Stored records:
◇ ◇ ◇ ◇
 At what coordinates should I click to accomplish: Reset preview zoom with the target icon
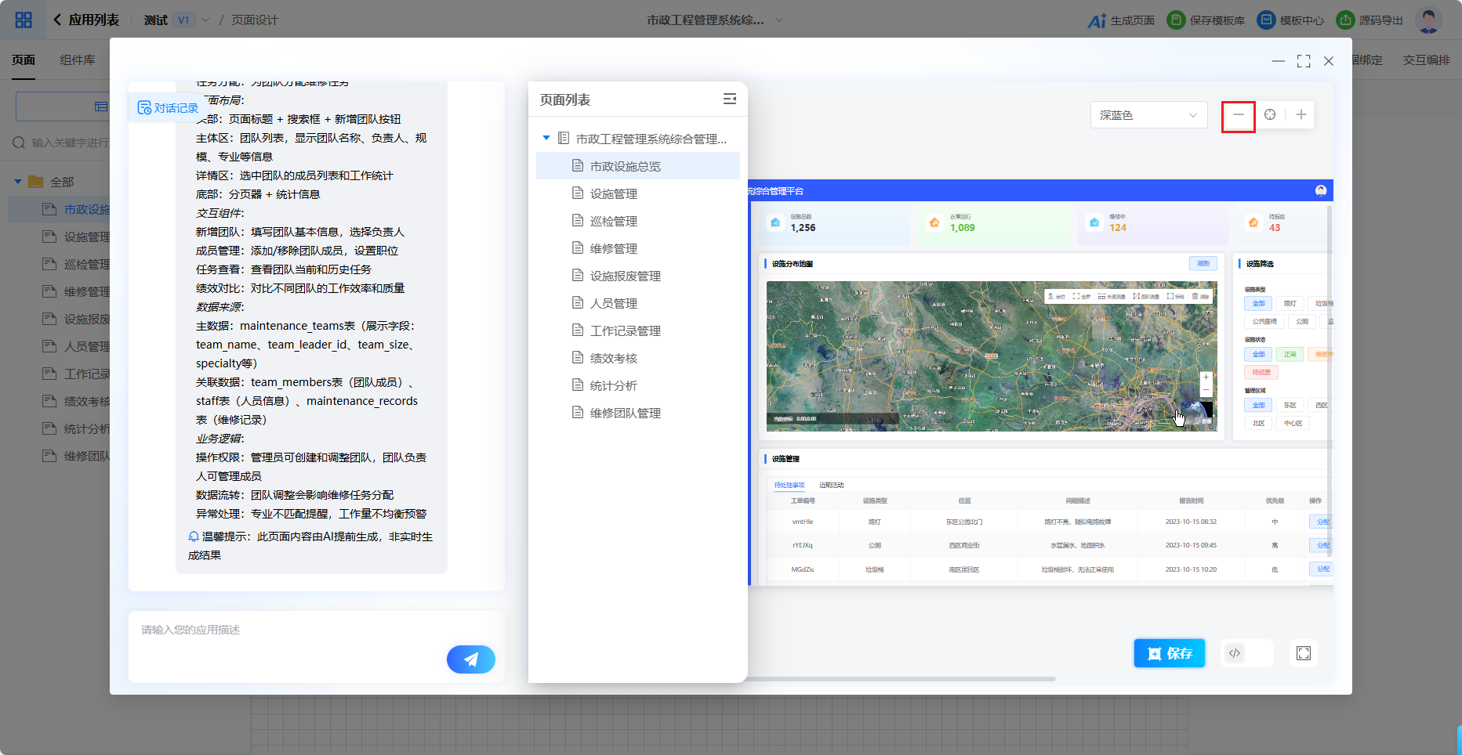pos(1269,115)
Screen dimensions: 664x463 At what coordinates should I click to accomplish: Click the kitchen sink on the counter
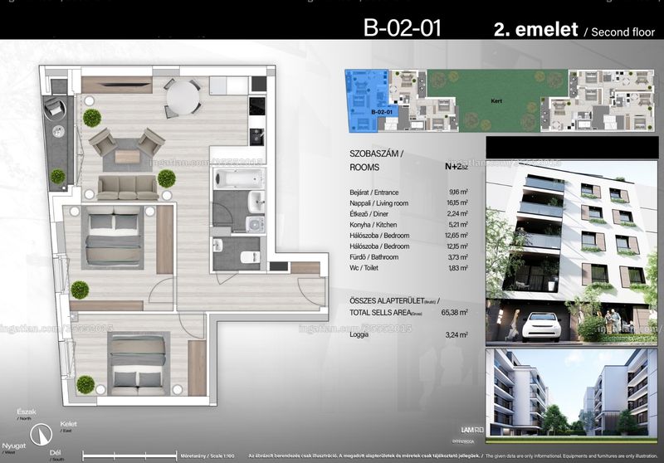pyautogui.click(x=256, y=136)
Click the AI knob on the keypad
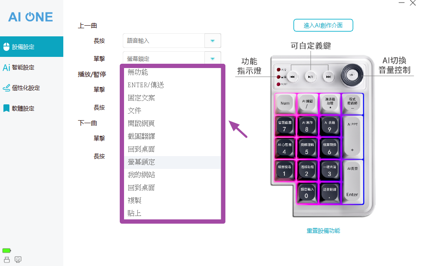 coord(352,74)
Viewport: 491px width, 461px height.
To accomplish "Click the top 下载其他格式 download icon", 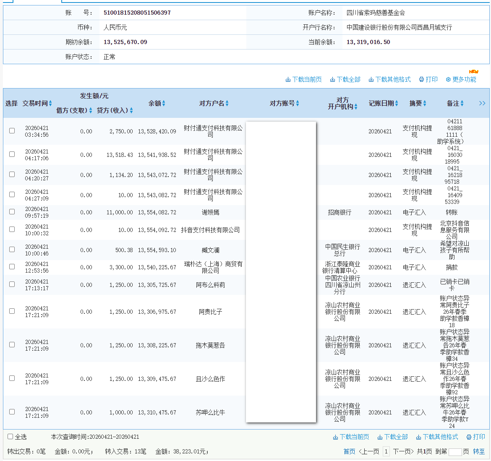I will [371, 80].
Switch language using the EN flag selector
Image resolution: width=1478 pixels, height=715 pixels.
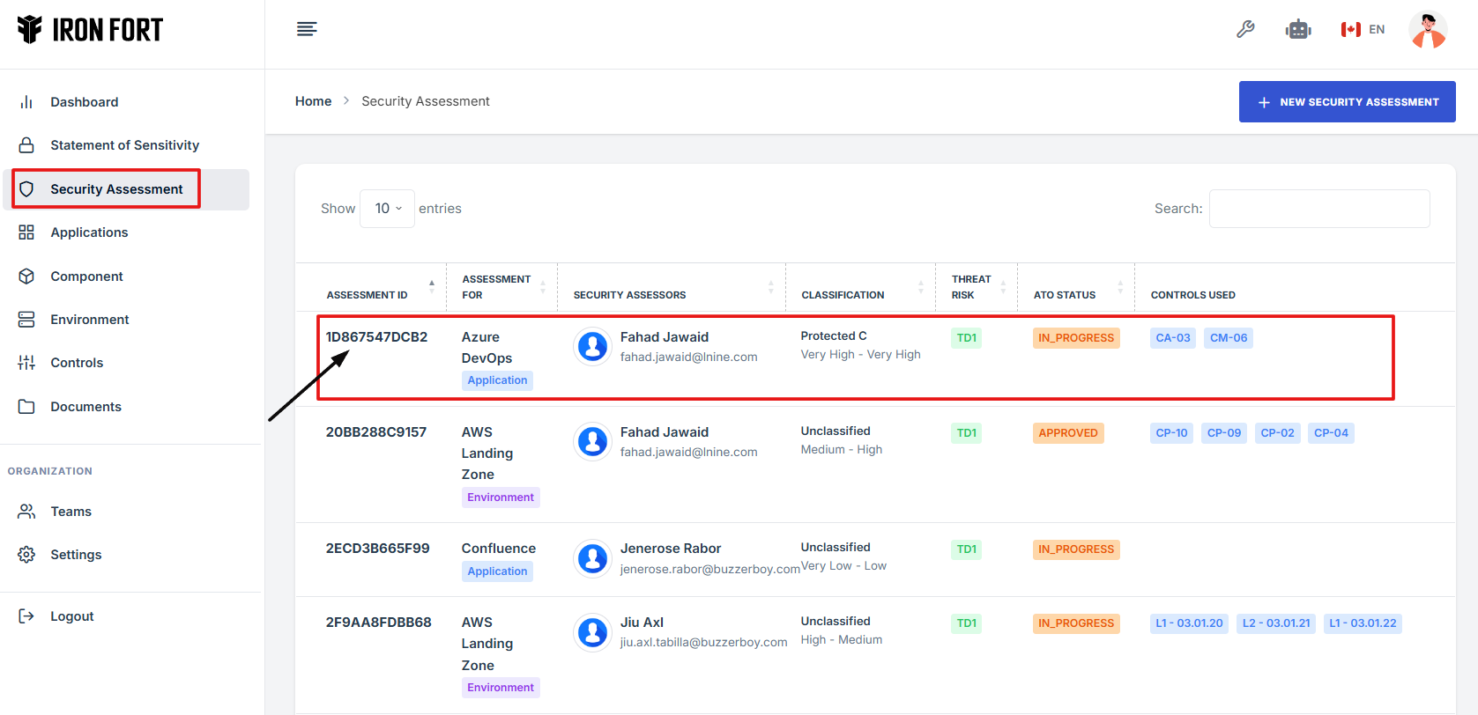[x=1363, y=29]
◇ ◇ ◇ ◇
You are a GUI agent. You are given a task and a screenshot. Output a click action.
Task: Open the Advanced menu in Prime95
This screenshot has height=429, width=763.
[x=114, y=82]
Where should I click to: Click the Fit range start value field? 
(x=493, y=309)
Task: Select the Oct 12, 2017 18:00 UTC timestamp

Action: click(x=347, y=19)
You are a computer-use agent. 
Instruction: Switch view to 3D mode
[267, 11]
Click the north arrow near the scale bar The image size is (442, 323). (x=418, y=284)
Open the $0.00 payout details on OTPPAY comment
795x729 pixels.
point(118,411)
◇ ◇ ◇ ◇
Directions for this task: In the entries above, count each line that holds "agent". Give the total and nothing else.

Task answer: 2